The request
Quote all of the following items verbatim.

Given data
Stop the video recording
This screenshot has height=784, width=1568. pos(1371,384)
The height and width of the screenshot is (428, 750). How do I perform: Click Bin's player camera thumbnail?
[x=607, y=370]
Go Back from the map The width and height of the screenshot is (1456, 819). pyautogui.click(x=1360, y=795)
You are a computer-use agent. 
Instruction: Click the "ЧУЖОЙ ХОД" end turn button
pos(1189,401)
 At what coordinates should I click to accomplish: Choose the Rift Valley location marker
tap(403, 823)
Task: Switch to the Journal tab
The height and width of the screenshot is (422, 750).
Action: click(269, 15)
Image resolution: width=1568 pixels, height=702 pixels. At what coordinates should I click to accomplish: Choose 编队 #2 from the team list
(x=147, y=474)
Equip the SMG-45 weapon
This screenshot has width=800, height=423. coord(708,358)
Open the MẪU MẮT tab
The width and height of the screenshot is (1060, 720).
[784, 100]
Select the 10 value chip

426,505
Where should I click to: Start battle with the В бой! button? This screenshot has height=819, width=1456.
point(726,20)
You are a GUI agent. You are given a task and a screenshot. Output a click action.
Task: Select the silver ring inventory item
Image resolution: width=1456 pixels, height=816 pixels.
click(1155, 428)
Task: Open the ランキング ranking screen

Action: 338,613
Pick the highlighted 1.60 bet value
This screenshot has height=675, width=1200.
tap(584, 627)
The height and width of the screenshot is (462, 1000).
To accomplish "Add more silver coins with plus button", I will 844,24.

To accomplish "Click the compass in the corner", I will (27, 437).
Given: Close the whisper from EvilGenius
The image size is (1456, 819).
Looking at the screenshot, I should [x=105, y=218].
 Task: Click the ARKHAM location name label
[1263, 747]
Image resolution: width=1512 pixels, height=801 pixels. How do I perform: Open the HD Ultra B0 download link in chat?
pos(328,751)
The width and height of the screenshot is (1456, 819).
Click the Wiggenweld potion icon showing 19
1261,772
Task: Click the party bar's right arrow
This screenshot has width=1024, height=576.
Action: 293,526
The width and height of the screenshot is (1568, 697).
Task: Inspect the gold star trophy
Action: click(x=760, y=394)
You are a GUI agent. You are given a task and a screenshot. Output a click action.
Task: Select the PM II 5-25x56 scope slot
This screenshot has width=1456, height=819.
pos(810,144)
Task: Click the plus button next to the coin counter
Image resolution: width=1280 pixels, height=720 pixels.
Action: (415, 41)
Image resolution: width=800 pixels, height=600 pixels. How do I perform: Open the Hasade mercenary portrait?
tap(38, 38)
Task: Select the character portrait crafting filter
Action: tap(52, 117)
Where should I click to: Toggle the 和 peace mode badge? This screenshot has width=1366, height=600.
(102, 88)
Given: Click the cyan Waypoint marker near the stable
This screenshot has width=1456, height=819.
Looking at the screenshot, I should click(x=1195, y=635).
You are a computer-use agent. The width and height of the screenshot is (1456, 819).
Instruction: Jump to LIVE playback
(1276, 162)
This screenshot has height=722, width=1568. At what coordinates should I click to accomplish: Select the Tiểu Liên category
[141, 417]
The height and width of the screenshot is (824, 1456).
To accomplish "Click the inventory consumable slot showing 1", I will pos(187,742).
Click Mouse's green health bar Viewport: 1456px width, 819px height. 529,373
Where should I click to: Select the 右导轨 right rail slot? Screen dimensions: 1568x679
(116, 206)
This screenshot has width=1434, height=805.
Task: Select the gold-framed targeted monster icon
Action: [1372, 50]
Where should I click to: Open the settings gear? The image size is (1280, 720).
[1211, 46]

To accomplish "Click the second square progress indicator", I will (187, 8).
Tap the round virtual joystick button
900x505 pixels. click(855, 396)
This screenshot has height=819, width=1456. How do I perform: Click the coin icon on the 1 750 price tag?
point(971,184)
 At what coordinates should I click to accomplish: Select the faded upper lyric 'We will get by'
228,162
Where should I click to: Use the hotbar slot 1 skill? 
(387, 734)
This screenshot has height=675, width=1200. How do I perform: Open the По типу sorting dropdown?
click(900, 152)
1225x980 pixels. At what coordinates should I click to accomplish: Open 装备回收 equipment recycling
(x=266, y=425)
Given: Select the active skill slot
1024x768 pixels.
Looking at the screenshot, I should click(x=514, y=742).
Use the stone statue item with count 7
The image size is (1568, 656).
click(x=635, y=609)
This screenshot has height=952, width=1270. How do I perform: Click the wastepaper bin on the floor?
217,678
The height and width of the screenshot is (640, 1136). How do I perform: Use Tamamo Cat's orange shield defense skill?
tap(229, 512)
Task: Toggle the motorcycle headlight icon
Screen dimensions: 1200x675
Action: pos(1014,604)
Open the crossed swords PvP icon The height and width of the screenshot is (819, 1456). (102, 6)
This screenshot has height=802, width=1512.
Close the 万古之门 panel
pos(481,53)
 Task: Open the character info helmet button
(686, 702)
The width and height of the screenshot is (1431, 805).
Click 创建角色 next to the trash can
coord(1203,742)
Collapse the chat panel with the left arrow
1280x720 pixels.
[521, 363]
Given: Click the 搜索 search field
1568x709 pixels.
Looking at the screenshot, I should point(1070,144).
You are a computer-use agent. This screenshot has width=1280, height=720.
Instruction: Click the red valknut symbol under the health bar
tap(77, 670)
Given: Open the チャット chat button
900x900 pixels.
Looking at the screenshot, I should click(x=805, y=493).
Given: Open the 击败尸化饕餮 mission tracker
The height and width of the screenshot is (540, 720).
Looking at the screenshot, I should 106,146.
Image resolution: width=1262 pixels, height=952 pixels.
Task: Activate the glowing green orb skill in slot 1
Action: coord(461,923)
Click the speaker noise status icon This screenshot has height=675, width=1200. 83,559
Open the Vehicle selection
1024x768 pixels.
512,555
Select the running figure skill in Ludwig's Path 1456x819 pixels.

Correct answer
Stop the video recording
This screenshot has height=784, width=1568. pos(1371,384)
The height and width of the screenshot is (428, 750). How do I perform: Click Bin's player camera thumbnail?
[x=607, y=370]
Go Back from the map The width and height of the screenshot is (1456, 819). pyautogui.click(x=1360, y=795)
You are a computer-use agent. 
Instruction: Click the "ЧУЖОЙ ХОД" end turn button
pos(1189,401)
 At what coordinates should I click to accomplish: Choose the Rift Valley location marker
tap(403, 823)
Task: Switch to the Journal tab
The height and width of the screenshot is (422, 750).
Action: click(269, 15)
Image resolution: width=1568 pixels, height=702 pixels. At what coordinates should I click to accomplish: Choose 编队 #2 from the team list
(x=147, y=474)
Equip the SMG-45 weapon
This screenshot has width=800, height=423. coord(708,358)
Open the MẪU MẮT tab
The width and height of the screenshot is (1060, 720).
[784, 100]
Select the 10 value chip

426,505
Where should I click to: Start battle with the В бой! button? This screenshot has height=819, width=1456.
point(726,20)
You are a GUI agent. You are given a task and a screenshot. Output a click action.
Task: Select the silver ring inventory item
Image resolution: width=1456 pixels, height=816 pixels.
click(1155, 428)
Task: Open the ランキング ranking screen

Action: 338,613
Pick the highlighted 1.60 bet value
This screenshot has height=675, width=1200.
tap(584, 627)
The height and width of the screenshot is (462, 1000).
To accomplish "Add more silver coins with plus button", I will 844,24.

To accomplish "Click the compass in the corner", I will (27, 437).
Given: Close the whisper from EvilGenius
The image size is (1456, 819).
Looking at the screenshot, I should [x=105, y=218].
 Task: Click the ARKHAM location name label
[1263, 747]
Image resolution: width=1512 pixels, height=801 pixels. How do I perform: Open the HD Ultra B0 download link in chat?
pos(328,751)
The width and height of the screenshot is (1456, 819).
Click the Wiggenweld potion icon showing 19
1261,772
Task: Click the party bar's right arrow
This screenshot has width=1024, height=576.
Action: 293,526
The width and height of the screenshot is (1568, 697).
Task: Inspect the gold star trophy
Action: click(x=760, y=394)
You are a GUI agent. You are given a task and a screenshot. Output a click action.
Task: Select the PM II 5-25x56 scope slot
This screenshot has width=1456, height=819.
pos(810,144)
Task: Click the plus button next to the coin counter
Image resolution: width=1280 pixels, height=720 pixels.
Action: (415, 41)
Image resolution: width=800 pixels, height=600 pixels. How do I perform: Open the Hasade mercenary portrait?
tap(38, 38)
Task: Select the character portrait crafting filter
Action: tap(52, 117)
Where should I click to: Toggle the 和 peace mode badge? This screenshot has width=1366, height=600.
(102, 88)
Given: Click the cyan Waypoint marker near the stable
This screenshot has width=1456, height=819.
Looking at the screenshot, I should click(x=1195, y=635).
You are a computer-use agent. The width and height of the screenshot is (1456, 819).
Instruction: Jump to LIVE playback
(1276, 162)
This screenshot has height=722, width=1568. At what coordinates should I click to accomplish: Select the Tiểu Liên category
[141, 417]
The height and width of the screenshot is (824, 1456).
To accomplish "Click the inventory consumable slot showing 1", I will pos(187,742).
Click Mouse's green health bar Viewport: 1456px width, 819px height. 529,373
Where should I click to: Select the 右导轨 right rail slot? Screen dimensions: 1568x679
(116, 206)
This screenshot has width=1434, height=805.
Task: Select the gold-framed targeted monster icon
Action: [1372, 50]
Where should I click to: Open the settings gear? The image size is (1280, 720).
[1211, 46]

To accomplish "Click the second square progress indicator", I will (187, 8).
Tap the round virtual joystick button
900x505 pixels. click(855, 396)
This screenshot has height=819, width=1456. How do I perform: Click the coin icon on the 1 750 price tag?
point(971,184)
 At what coordinates should I click to accomplish: Select the faded upper lyric 'We will get by'
228,162
Where should I click to: Use the hotbar slot 1 skill? 
(387, 734)
This screenshot has height=675, width=1200. How do I perform: Open the По типу sorting dropdown?
click(900, 152)
1225x980 pixels. At what coordinates should I click to accomplish: Open 装备回收 equipment recycling
(x=266, y=425)
Given: Select the active skill slot
1024x768 pixels.
Looking at the screenshot, I should click(x=514, y=742).
Use the stone statue item with count 7
The image size is (1568, 656).
click(x=635, y=609)
This screenshot has height=952, width=1270. How do I perform: Click the wastepaper bin on the floor?
217,678
The height and width of the screenshot is (640, 1136). How do I perform: Use Tamamo Cat's orange shield defense skill?
tap(229, 512)
Task: Toggle the motorcycle headlight icon
Screen dimensions: 1200x675
Action: pos(1014,604)
Open the crossed swords PvP icon The height and width of the screenshot is (819, 1456). (102, 6)
This screenshot has height=802, width=1512.
Close the 万古之门 panel
pos(481,53)
 Task: Open the character info helmet button
(686, 702)
The width and height of the screenshot is (1431, 805).
Click 创建角色 next to the trash can
coord(1203,742)
Collapse the chat panel with the left arrow
1280x720 pixels.
[521, 363]
Given: Click the 搜索 search field
1568x709 pixels.
Looking at the screenshot, I should point(1070,144).
You are a computer-use agent. This screenshot has width=1280, height=720.
Instruction: Click the red valknut symbol under the health bar
tap(77, 670)
Given: Open the チャット chat button
900x900 pixels.
Looking at the screenshot, I should click(x=805, y=493).
Given: Open the 击败尸化饕餮 mission tracker
The height and width of the screenshot is (540, 720).
Looking at the screenshot, I should 106,146.
Image resolution: width=1262 pixels, height=952 pixels.
Task: Activate the glowing green orb skill in slot 1
Action: coord(461,923)
Click the speaker noise status icon This screenshot has height=675, width=1200. 83,559
Open the Vehicle selection
1024x768 pixels.
512,555
Select the running figure skill in Ludwig's Path 1456x819 pixels.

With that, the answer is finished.